29 Schoell, IX, 68–71.
B. AFTER 1848
It would not be true to say that imperfect wording of treaties no longer serves to create violation, but it is an obsolescent form of intentional breach. States in these days struggle for stability rather than temporary diplomatic advantages. Disputes over the wording of their engagements occur, but ordinarily they are honest disputes and are settled by negotiations, court or arbitral interpretation. The controversy over the Panama Canal tolls exemption even gives an instance of settlement of such a dispute by legislative action before any possible violation; for in essence the difference was whether the treaty stipulation of equal treatment "to all nations" was intended to include or exclude the United States. Both the opinion of the President and the testimony of surviving negotiators pointed to an original intention to include the United States, and Congress accepted that view. Imperfect wording of treaties at present most frequently occurs in the relations between states of different civilizations, especially those with nonoccidental languages.
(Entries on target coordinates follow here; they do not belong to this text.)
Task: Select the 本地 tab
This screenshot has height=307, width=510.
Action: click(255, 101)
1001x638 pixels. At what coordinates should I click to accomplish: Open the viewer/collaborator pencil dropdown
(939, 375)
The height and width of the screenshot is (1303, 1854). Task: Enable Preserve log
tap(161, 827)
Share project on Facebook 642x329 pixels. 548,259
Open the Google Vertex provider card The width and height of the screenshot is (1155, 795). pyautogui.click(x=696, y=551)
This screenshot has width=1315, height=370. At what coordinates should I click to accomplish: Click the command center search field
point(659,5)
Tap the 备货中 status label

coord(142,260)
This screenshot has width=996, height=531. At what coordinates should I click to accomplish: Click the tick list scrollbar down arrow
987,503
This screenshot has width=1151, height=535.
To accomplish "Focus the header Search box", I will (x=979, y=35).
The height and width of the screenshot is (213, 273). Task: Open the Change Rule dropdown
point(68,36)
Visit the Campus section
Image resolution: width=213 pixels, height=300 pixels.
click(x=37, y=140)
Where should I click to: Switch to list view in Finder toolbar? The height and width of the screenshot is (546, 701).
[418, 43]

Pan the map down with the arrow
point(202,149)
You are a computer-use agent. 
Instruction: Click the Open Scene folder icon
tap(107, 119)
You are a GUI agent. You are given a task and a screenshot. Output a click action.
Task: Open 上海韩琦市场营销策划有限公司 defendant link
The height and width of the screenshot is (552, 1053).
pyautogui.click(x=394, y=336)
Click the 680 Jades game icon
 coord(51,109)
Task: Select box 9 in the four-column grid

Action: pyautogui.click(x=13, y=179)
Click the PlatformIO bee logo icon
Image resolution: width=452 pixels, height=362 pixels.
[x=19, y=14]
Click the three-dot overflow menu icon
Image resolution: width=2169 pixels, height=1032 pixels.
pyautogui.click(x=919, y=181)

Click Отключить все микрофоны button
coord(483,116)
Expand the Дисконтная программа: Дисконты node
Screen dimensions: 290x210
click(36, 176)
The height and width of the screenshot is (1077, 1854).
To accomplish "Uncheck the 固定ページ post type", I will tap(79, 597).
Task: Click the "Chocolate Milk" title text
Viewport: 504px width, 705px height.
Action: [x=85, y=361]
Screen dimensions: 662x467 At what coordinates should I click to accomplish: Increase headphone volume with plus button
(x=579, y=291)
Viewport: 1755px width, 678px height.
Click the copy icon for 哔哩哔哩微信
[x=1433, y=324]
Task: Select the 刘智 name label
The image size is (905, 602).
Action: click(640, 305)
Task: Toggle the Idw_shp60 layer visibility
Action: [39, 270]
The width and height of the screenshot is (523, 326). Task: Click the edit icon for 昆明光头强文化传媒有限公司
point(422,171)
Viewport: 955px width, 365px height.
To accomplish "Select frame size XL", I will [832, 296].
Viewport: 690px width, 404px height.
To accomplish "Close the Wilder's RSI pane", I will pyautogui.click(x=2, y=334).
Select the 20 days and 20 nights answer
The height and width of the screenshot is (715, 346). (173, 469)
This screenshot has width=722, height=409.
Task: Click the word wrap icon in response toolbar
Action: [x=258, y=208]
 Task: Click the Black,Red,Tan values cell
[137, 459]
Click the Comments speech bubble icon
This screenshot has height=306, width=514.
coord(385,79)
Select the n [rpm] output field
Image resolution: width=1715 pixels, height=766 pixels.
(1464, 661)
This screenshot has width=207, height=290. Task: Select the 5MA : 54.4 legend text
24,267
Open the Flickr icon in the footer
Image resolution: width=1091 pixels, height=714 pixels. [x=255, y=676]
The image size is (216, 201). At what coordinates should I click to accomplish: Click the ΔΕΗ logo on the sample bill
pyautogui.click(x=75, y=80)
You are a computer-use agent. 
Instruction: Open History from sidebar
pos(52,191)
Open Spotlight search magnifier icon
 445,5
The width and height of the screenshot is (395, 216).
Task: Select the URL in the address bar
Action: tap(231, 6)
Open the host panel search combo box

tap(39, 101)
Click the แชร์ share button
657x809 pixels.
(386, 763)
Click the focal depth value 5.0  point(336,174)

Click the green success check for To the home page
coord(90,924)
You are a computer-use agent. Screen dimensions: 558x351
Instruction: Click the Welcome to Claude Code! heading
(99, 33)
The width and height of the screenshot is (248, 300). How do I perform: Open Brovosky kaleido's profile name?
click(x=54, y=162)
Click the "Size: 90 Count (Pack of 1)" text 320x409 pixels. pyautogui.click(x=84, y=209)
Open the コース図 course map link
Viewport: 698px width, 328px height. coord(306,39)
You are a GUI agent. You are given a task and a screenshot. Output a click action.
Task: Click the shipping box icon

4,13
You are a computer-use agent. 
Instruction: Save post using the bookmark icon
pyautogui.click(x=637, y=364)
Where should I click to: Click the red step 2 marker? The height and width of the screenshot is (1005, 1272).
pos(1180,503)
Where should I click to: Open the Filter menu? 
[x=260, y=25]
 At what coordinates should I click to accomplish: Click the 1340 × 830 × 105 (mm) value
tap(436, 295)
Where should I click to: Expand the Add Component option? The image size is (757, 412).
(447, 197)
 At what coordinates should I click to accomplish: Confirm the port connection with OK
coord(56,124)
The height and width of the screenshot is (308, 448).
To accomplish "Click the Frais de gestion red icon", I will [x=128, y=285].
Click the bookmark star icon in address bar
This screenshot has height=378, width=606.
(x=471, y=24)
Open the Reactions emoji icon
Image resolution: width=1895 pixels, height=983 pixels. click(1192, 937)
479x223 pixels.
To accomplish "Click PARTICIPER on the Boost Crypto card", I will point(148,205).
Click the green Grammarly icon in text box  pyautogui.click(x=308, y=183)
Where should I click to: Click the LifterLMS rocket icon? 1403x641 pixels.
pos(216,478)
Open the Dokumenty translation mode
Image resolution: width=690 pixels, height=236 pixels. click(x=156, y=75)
12. On July 3, 1880, was signed the convention of Madrid to regulate protection in Morocco. Of this treaty the Arabic original is alone recognized by the Moorish Government, as being that signed for the Sultan. Literally translated, this says in Article 5: “They [the foreign representatives] have no right to employ even one Moorish subject against whom there is a claim (daawah)”; and further on in paragraph 4: “No protection shall be given to anyone who is under prosecution (jarîmah) before the sentence is given by the authorities of the country.” As nearly as it can be translated, daâwah sharâîah (or, as it is more commonly called, daawah only) means a civil case, and jarîmah a criminal one. In the English text of the treaty (translated from the French original) the sentence quoted above read: “They shall not be permitted to employ any subject of Morocco who is under prosecution,” and, “The right of protection shall not be exercised toward persons under prosecution for an offense or crime,” etc. From this the Moors argue, with a good show of right, that no one under prosecution, whether the suit be civil or criminal, can be protected by a foreign power, the fact being that they do not know the distinction between them that we do, and that according to their copy of the treaty, both civil and criminal cases prevent protection.30
30 Budgett Meakin, The Moorish Empire, 228 note; Treaties, Conventions, etc., 1776–1909, 1223; Treaties in Force, 563.